> [Text section]:

An important consideration is that the labor laws and regulations deal specifically with the labor succession issues (articles 10 and 448) of the Consolidation of Labor Laws, and therefore hold the successor (buyer of the whole or part of the bankrupt’s assets) liable for the labor debt assumed by the predecessor company. Therefore, it is possible to say that these specific laws and regulations may render unfeasible the reform intended with the new Bankruptcy Law, because it will be up to the Labor Courts to judge the matter.

The above-mentioned benefits are inapplicable where the buyer is: a partner of the bankrupt or company controlled by the bankrupt; direct or indirect family up to forth degree, whether consanguineous or the like, of the bankrupt or of partner of the bankrupt; or identified as agent for the bankrupt with a view to defraud the succession.

10. On the repayment of creditors

Once reimbursements are made, the credits not includable the composition with creditors3 are paid and the general list of creditors is finished, the proceeds of the realization of assets will be used to repay creditors.

Credits will be repaid according to the following order:

1 labor credits, up to 150 minimum wages per employee, and occupational accident related credits;

2 credits with in rem guarantees up to the value of encumbered property, which value will be the proceeds of sale or, in the case of block disposal, the appraised value of the assets taken separately;

3 tax credits, irrespective of their nature and date of creation, except tax penalties;

4 credits with special privileges as provided in Article 964 of the Civil Code4, credits so defined under other civil and commercial laws, except as otherwise provided in this Law; and credits to whose holders law may confer retention rights over the property given as guarantee;

5 credits with general privileges as provided in Article 965, of the Civil Code5, credits resulting from obligation undertaken by debtor during the judicial recovery process, including those in connection with expenses incurred with goods suppliers and services providers and loan agreements, will be considered not includable in the composition with creditors, in the case of adjudication of bankruptcy, in that order, where applicable;

6 unsecured credits, that is, balance of credits not secured by the proceeds of disposal of assets associated to their payment, balance of credits deriving from labor laws and regulations exceeding the pre-fixed limit of R$ 39,000.00 per worker/creditor, labor credits assigned to third parties and other credits not referred to in this ranking;

7 contractual fines and money penalties for violation of criminal or administrative laws, including tax fines; and

8 subordinated credits, that is, those provided under the law or contract, credits held by partners and officers with no employment relationship with the debtor.

> [Given instruction A]:
In the bankruptcy passage, what is the upper limit on labor credits in the first rank of repayment?
> [Given instruction B]:
Reproduce the bankruptcy passage word for word between "8 subordinated credits, that" and "with the debtor.", inclusive.
> [Given instruction C]:
Does the bankruptcy passage agree with each statement below? Answer yes or no for each and quote the words that decide it.
(i) Tax credits are ranked without regard to when they were created.
(ii) Labor credits assigned to third parties fall among the unsecured credits.
(iii) The benefits to buyers apply when the buyer is a partner of the bankrupt.

> [Dataset]:
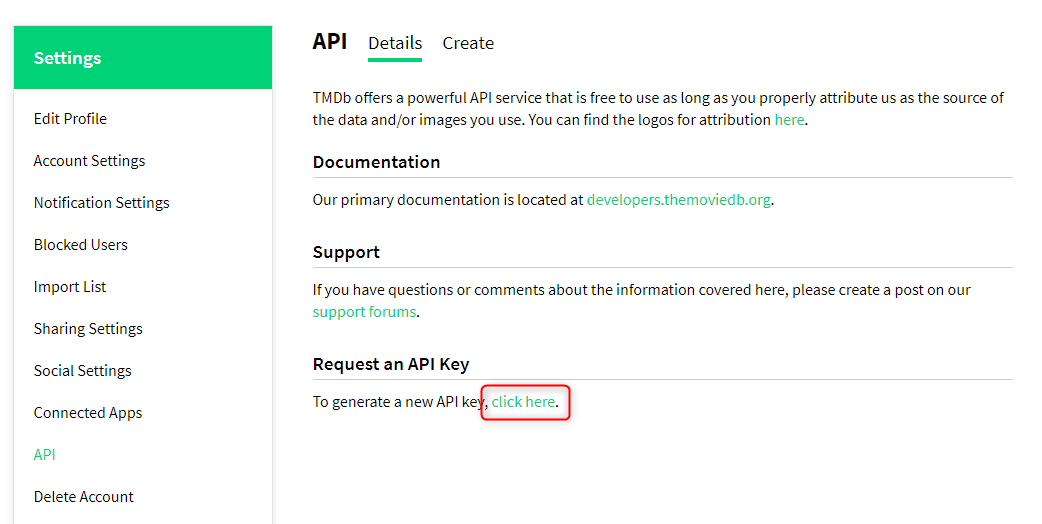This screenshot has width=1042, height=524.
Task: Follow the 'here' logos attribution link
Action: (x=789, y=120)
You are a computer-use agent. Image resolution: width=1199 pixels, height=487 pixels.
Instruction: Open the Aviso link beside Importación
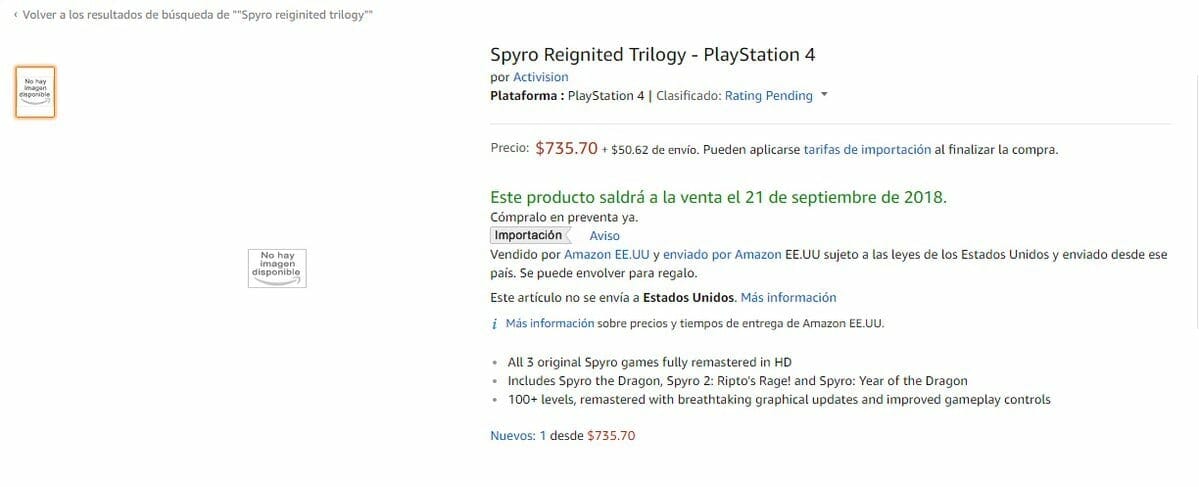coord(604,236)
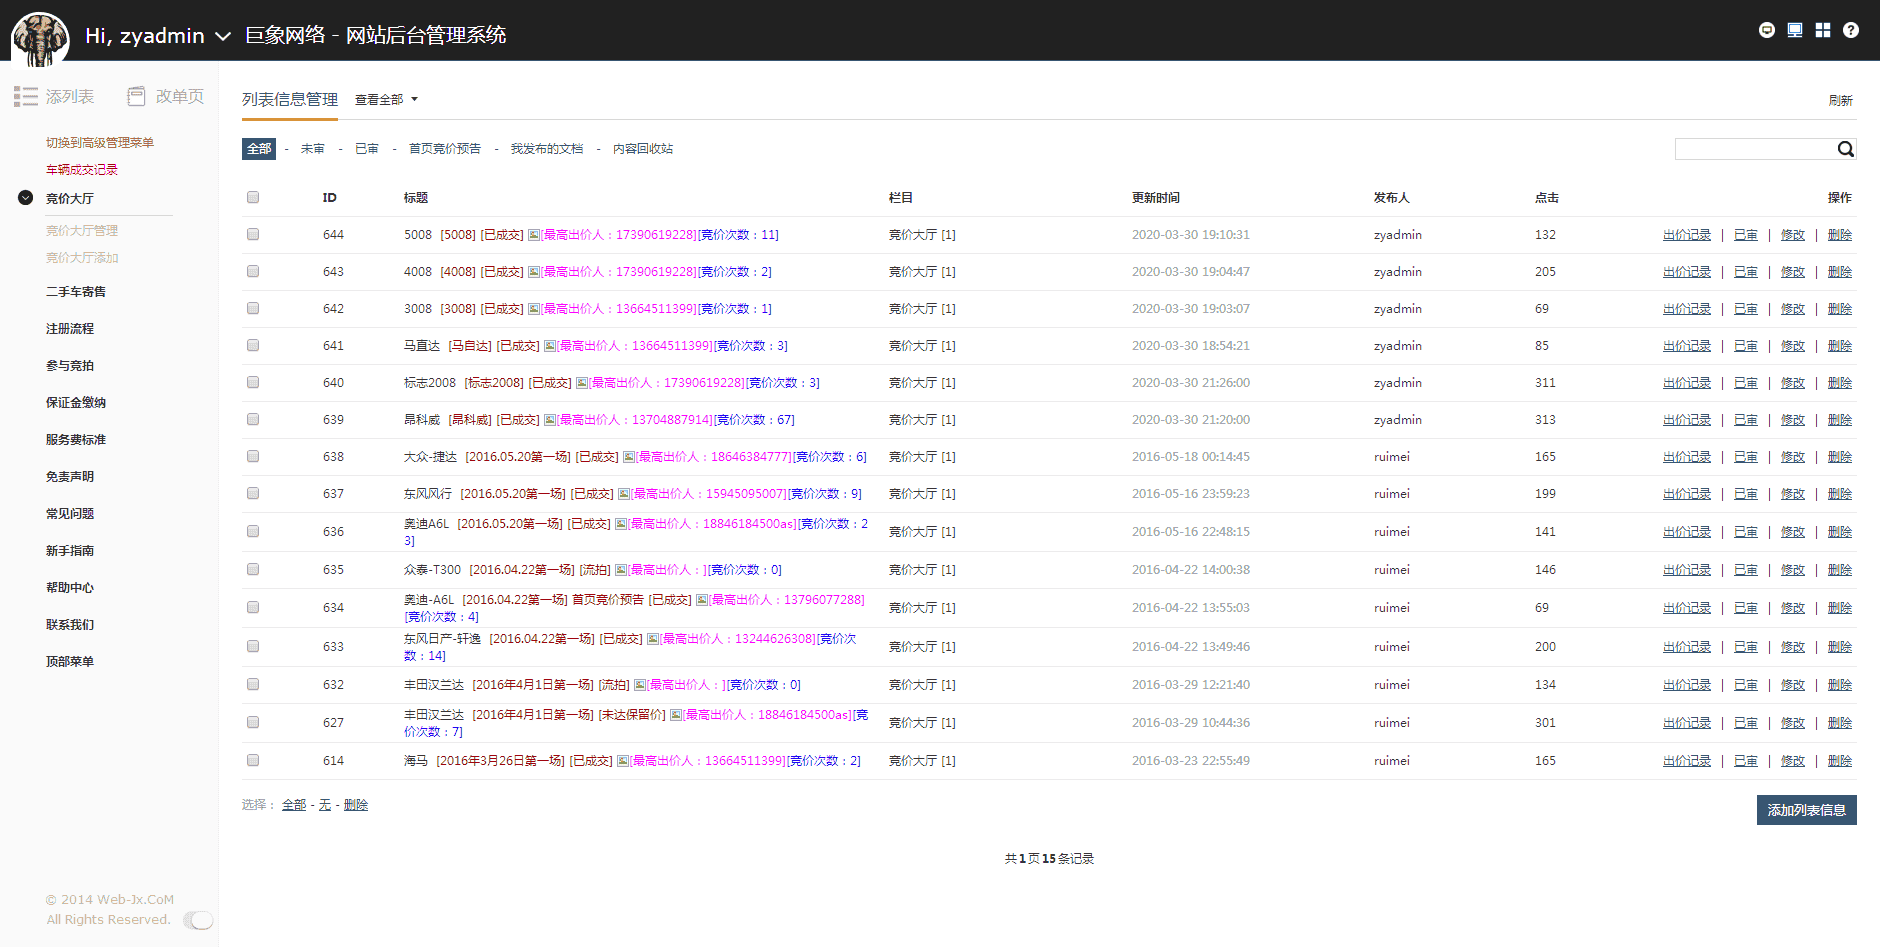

> [Task response A]:
Up to 150 minimum wages per employee.

> [Task response B]:
8 subordinated credits, that is, those provided under the law or contract, credits held by partners and officers with no employment relationship with the debtor.

> [Task response C]:
(i) Yes: "irrespective of their nature and date of creation"
(ii) Yes: "labor credits assigned to third parties"
(iii) No: "The above-mentioned benefits are inapplicable where the buyer is: a partner of the bankrupt"